-- EXERCISE REQUIREMENTS --
The lines in the listing below are to be given again exactly, starting at the line holding "Task: Open the" and ending at the line holding "Delete keyword row 1 with 删除". Do not include pictures.

BEGIN RECORDS FOR THIS TASK

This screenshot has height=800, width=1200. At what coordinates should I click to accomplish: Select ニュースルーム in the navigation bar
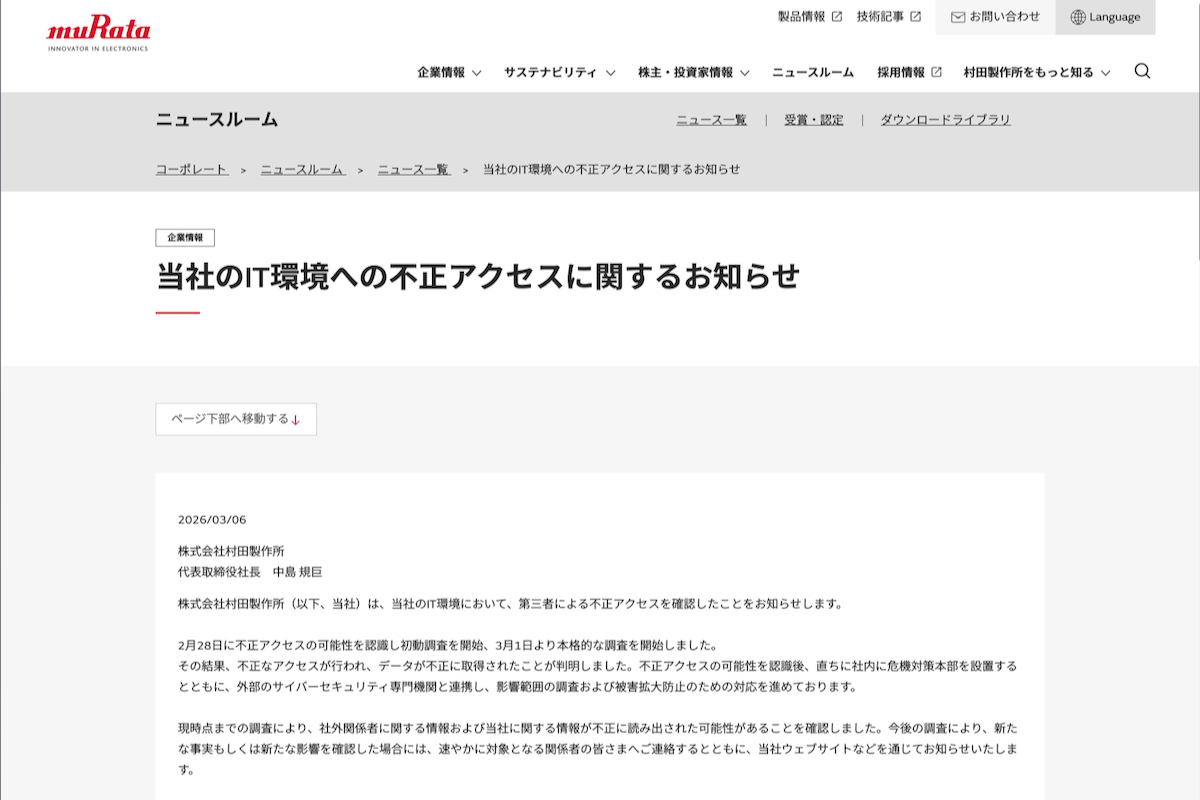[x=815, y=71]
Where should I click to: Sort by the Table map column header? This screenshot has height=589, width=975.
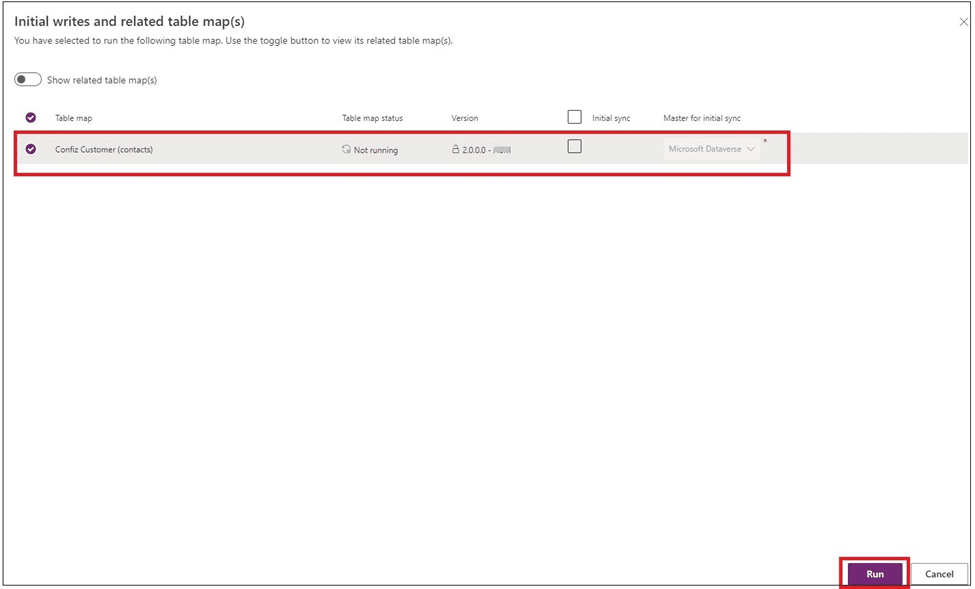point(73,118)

END RECORDS FOR THIS TASK
BEGIN RECORDS FOR THIS TASK

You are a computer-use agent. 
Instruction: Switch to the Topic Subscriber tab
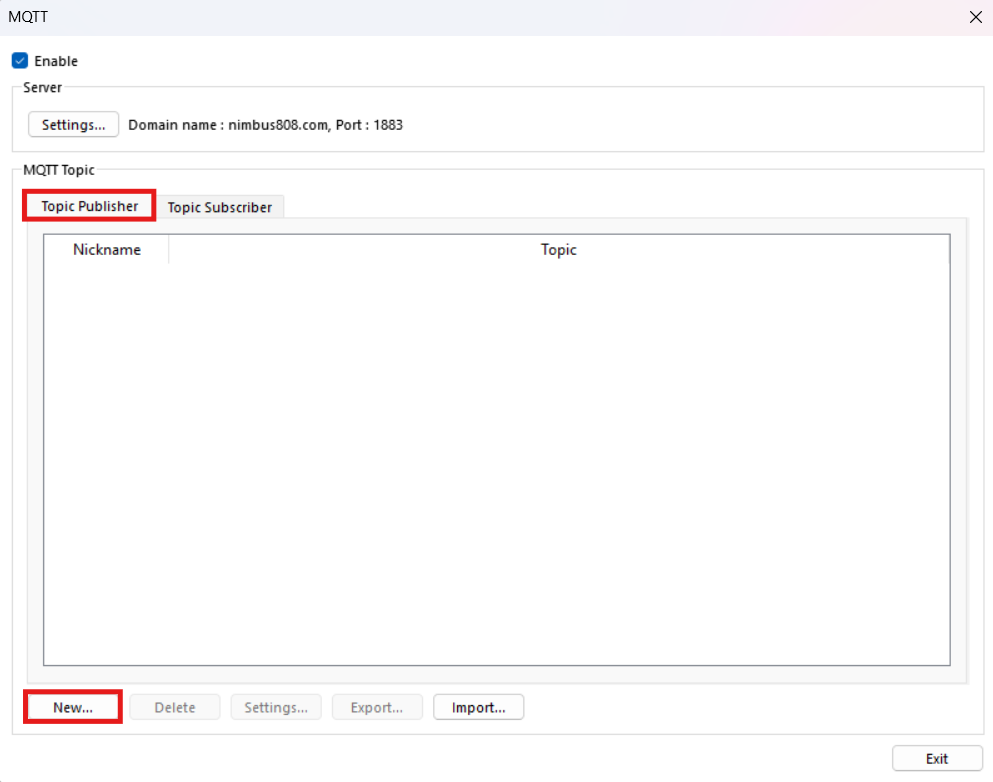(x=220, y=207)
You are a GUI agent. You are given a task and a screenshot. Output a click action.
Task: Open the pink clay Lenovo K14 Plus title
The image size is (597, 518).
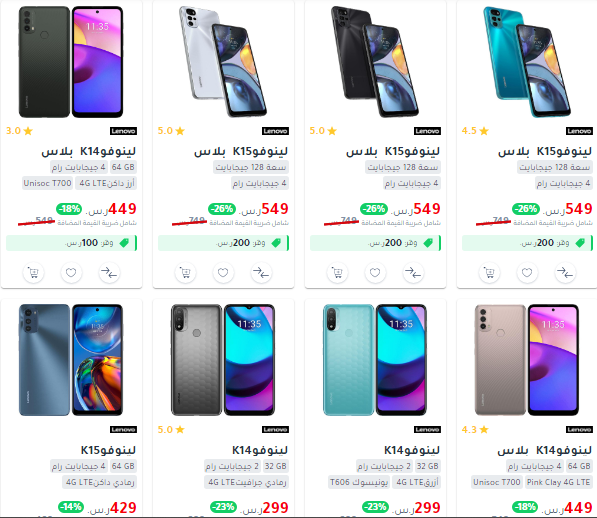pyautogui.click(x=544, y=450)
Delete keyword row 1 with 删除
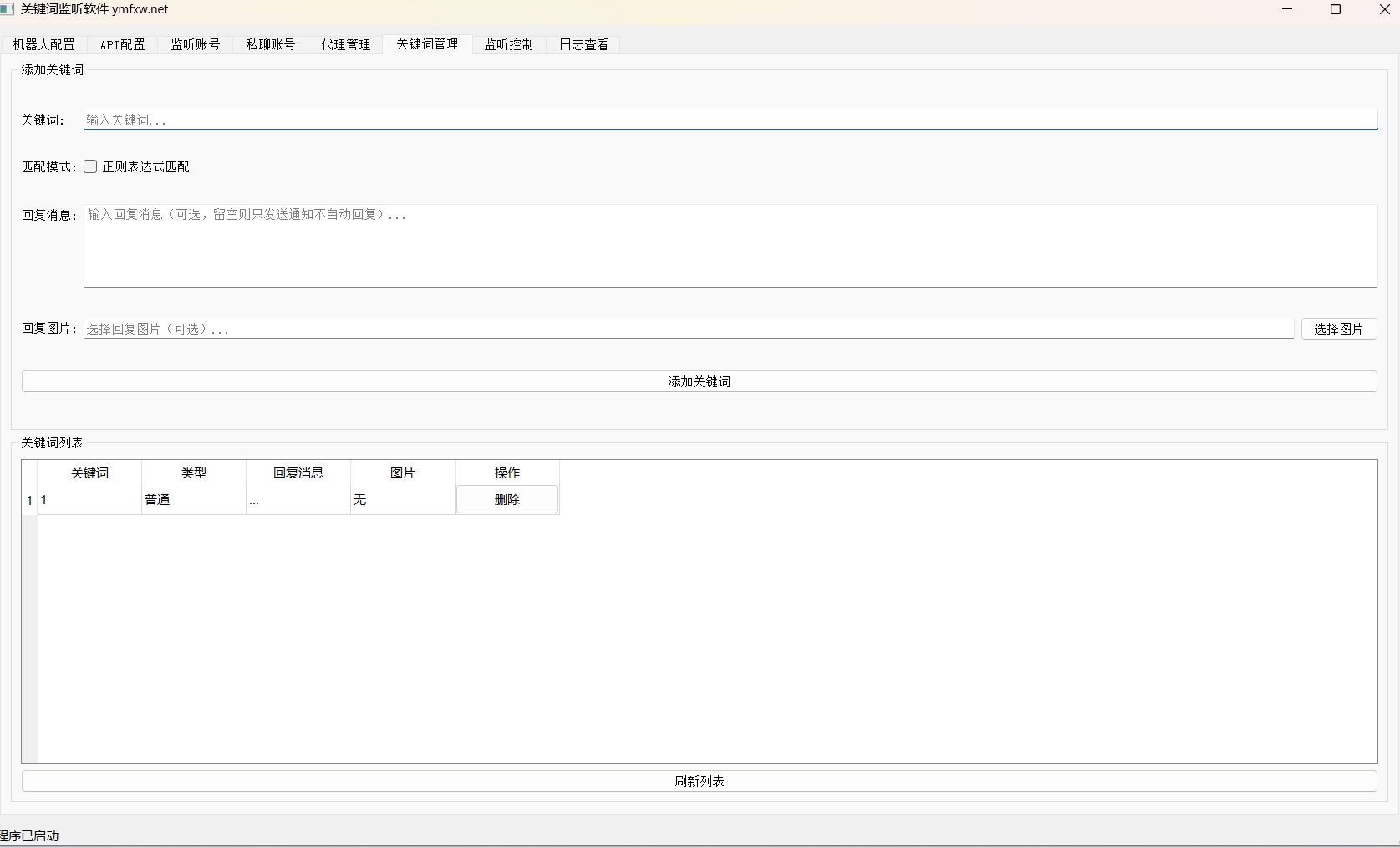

END RECORDS FOR THIS TASK

-- EXERCISE RESULT --
Task: Open the pink clay Lenovo K14 Plus title
The image size is (597, 518).
pyautogui.click(x=544, y=450)
Delete keyword row 1 with 删除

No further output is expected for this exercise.